By Mohammed Dhaysane
MOGADISHU, Somalia (AA) - The United Nations Food and Agriculture Organization (FAO) on Monday issued a drought alert for Somalia, highlighting the depleted Shabelle River.
The FAO said water levels in the river have reached historically low levels around the central city of Beletweyne, the provincial capital of the Hiiran region.
"Around 2 million people live in the riverine districts depending on Shabelle River for food production & livelihoods," the FAO said in a statement posted on Twitter.
The drought severity in Somalia has continued to worsen following a prolonged dry spell characterized by high temperatures.

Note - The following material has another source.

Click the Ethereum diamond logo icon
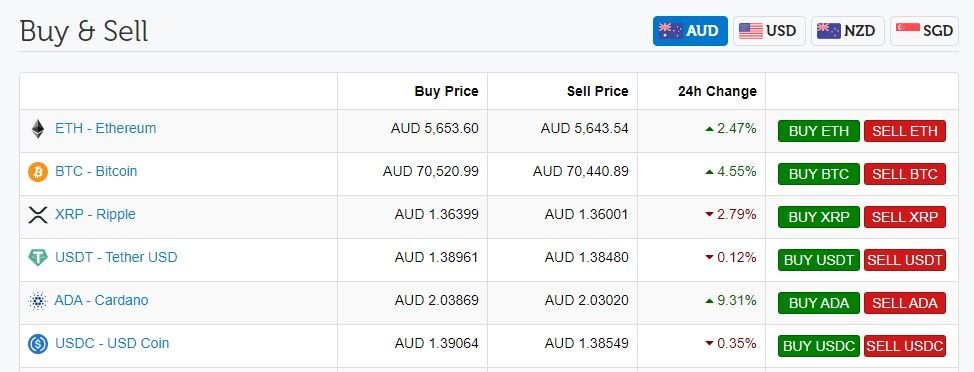The image size is (974, 372). (38, 129)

"The drought conditions in Jubaland in southern parts of the country have deteriorated from severe to extreme," the UN agency said in a recent report on Somalia drought conditions.
“Other areas that were experiencing mild drought conditions in the north are now facing moderate levels of drought with the situation expected to get worse. Wells are drying up rapidly while the river levels along the Juba and Shabelle continue to decrease at an alarming rate,” it said.
More than 90% of the country is experiencing drought conditions at different severity magnitudes, with the southern and central parts being worst affected, according to the FAO.
Pasture and water came to a complete depletion in many areas in the Horn of Africa nation, leaving an estimated 169,000 in displacement, according to the United Nations relief agency (UNOCHA).
This year, 7.7 million Somalis, nearly half the country's population, will need urgent humanitarian assistance.
The drought has already killed over 13 people including civilians in the Mudug and Gedo region, according to regional officials who spoke to Anadolu Agency over the phone.
Last November, Prime Minister Mohamed Hussein Roble declared a state of emergency, calling on the public, religious scholars, businesspeople, and the international community to unite and help people in need.